A number of analysts recently downgraded Kohl’s following the company’s July 1 announcement it was ending talks to sell its business to the Vitamin Shoppe owner Franchise Group (FRG). The downgrade also comes due to inflation-related low consumer demand and other concerns. Shares of Kohl’s were relatively flat as of midday July 8, and are down 43% year-to-date.
Bank of America analyst Lorraine Hutchinson downgraded shares of Kohl’s to underperform from neutral, “as inflation is pressuring consumption” in addition to “the associated gross margin headwind from inventory build-ups,” according to a note sent to GOBankingRates.
“We are downgrading Kohl’s back to Underperform to realign it with our negative view on the department store industry; we have been concerned about fundamentals but were Neutral given the possibility of a take-out. With a deal off the table, we see risk to estimates and the stock from here,” Hutchinson wrote in the note.
BofA also revised its target objective to $26 from $50, due to a “difficult macro picture,” according to the note.
Kohl’s / FRG Deal Falls Through
On July 1, Kohl’s said that after engaging with more than 25 parties in an exhaustive process, “FRG emerged as the top bidder and we entered into exclusive negotiations and facilitated further due diligence.”
“Despite a concerted effort on both sides, the current financing and retail environment created significant obstacles to reaching an acceptable and fully executable agreement.
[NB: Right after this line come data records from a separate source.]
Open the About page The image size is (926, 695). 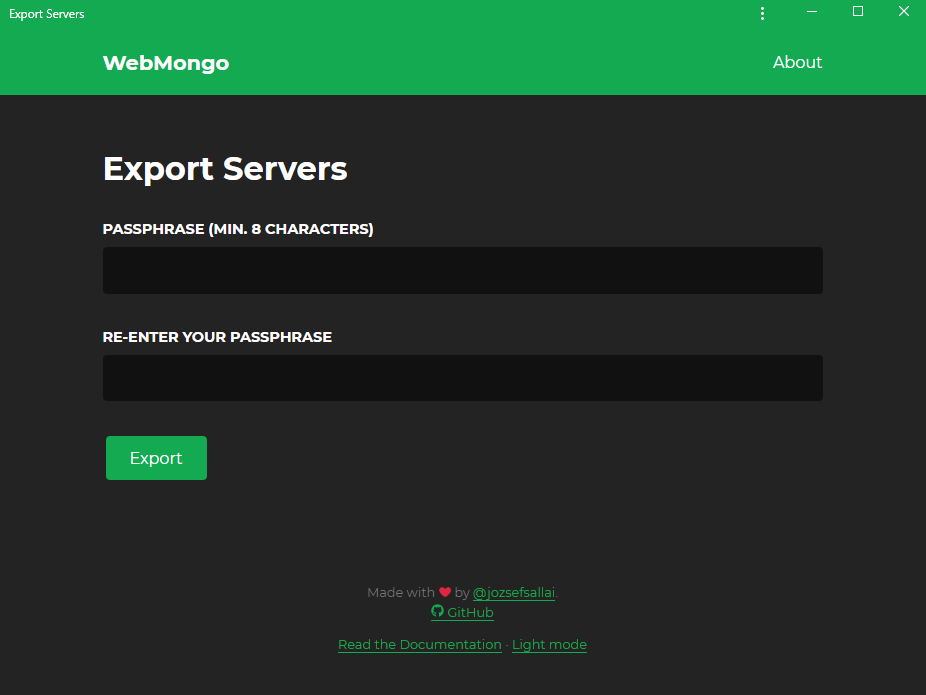point(796,62)
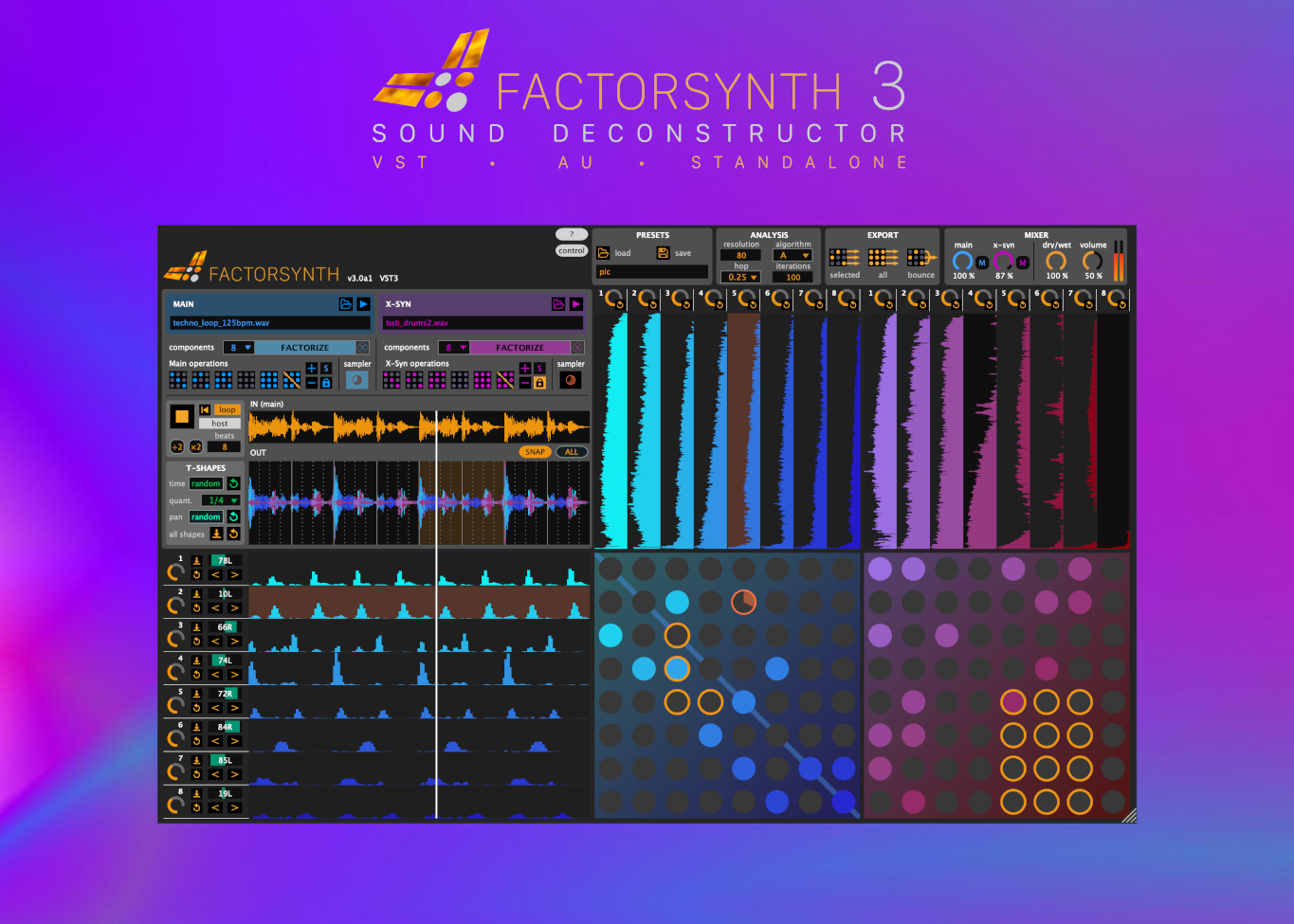1294x924 pixels.
Task: Open the quant. 1/4 dropdown
Action: pos(223,500)
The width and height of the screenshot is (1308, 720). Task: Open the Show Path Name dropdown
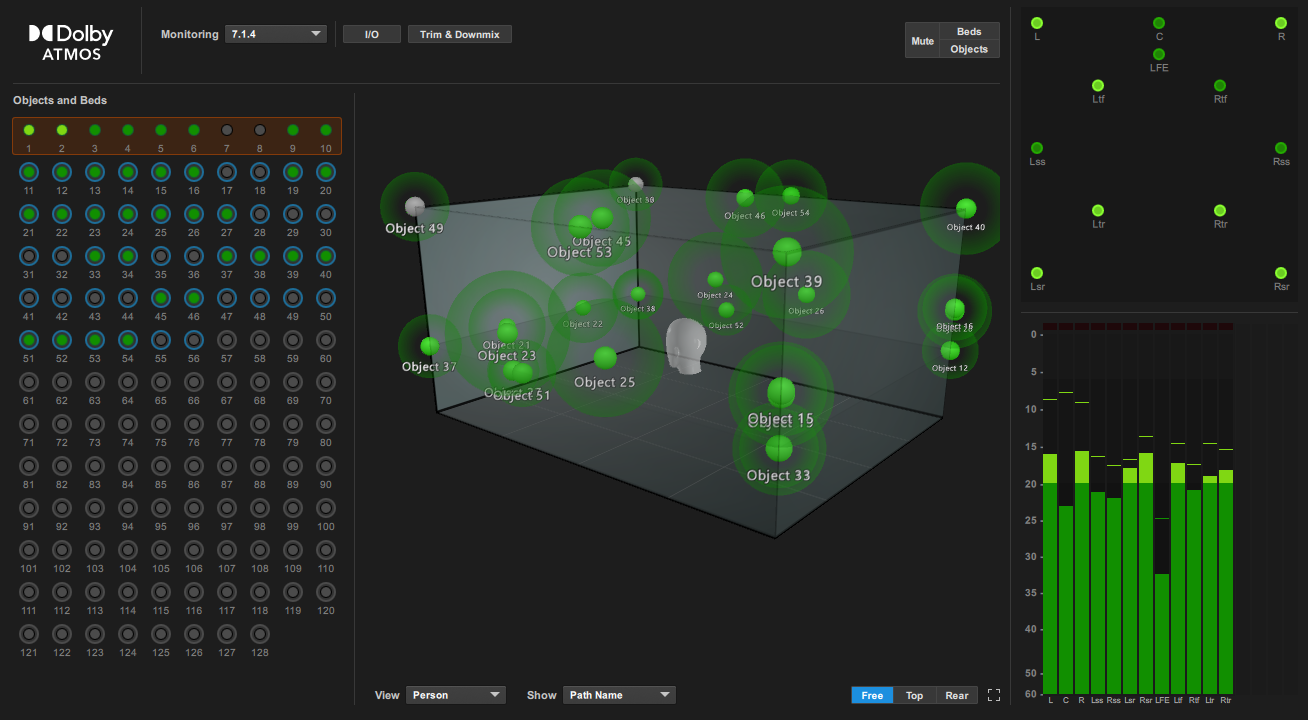coord(619,694)

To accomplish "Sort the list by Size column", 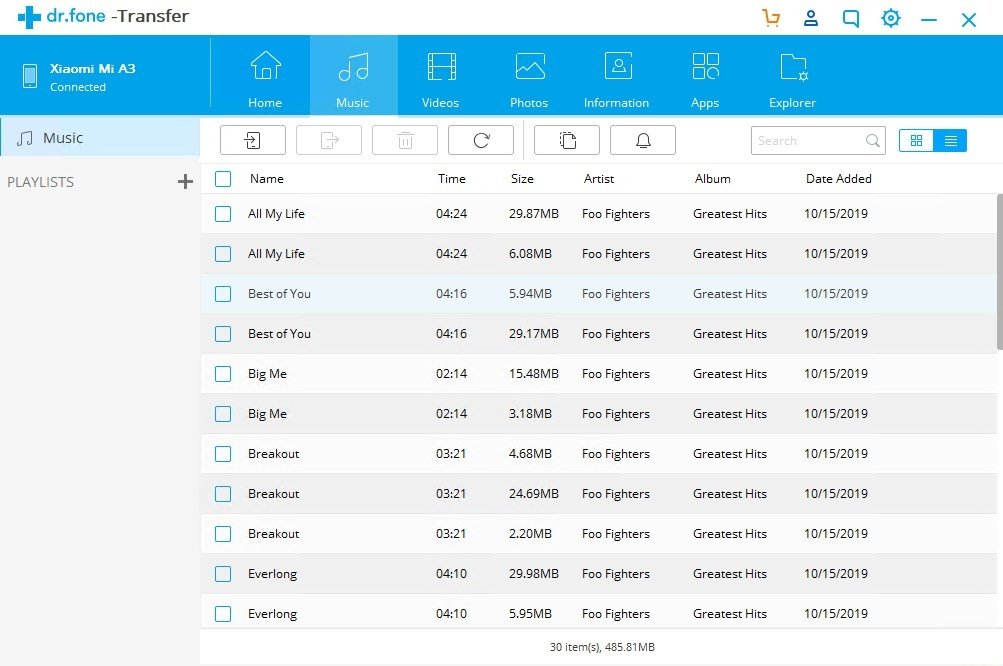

Given the environment and market volatility, the Board determined that it simply was not prudent to continue pursuing a deal,” Peter Boneparth, chair of the board, said in a press announcement.
Kohl’s said that it would remain a standalone company and was “reviewing other opportunities to unlock shareholder value, including reevaluating monetization opportunities for portions of the Company’s real estate portfolio.”
This is also a matter of concern for BofA’s Hutchinson, who said that “this represents a change in tone to a more flexible stance, but we would view any large leaseback negatively. While unlikely, it would add leverage during a time of decelerating demand and deteriorating margins,” according to the note.
In addition, Seeking Apha reported on July 7 that Gordon Haskett’s Chuck Grom also downgraded the stock to “Hold” and cut his price target to $30 from $52.
Grom said that in addition to the end of the potential deal, a weak back-to-school season might also affect the retailer.
“We are becoming incrementally concerned around the Back-to-School period, which for Kohl’s could become problematic,” he said, per Seeking Alpha. “Said differently, we think it’s prudent to take the ‘under’ on upcoming expectations following a relatively strong BTS period a year ago along with the high likelihood that the consumer undergoes a post summer vacation hangover in the coming months given today’s record high energy and food price backdrop.”
Some Analysts More Optimistic on Kohl’s
Meanwhile, there are some analysts who have a more optimistic outlook on the stock, including those at CFRA Research, which still has a buy opinion concerning Kohl’s.
Equity analyst Zachary Warring wrote in a report sent to GOBankingRates that the opinion “reflects a view that Kohl’s is the best choice in the department store subindustry and continues to execute on its long term strategic plan.”
“We believe Kohl’s is well positioned for the rapidly changing retail industry and continues to invest in the right merchandise and technology to grow their topline over the long-run,” he wrote. “Kohl’s also used the elevated cash flow over the past 18 months to pay down a significant amount of debt and fortify its balance sheet. Kohl’s recently partnered with Sephora to bring a Sephora section to 850 Kohl’s stores by 2023 which should help drive store traffic and bring new customers to its stores.”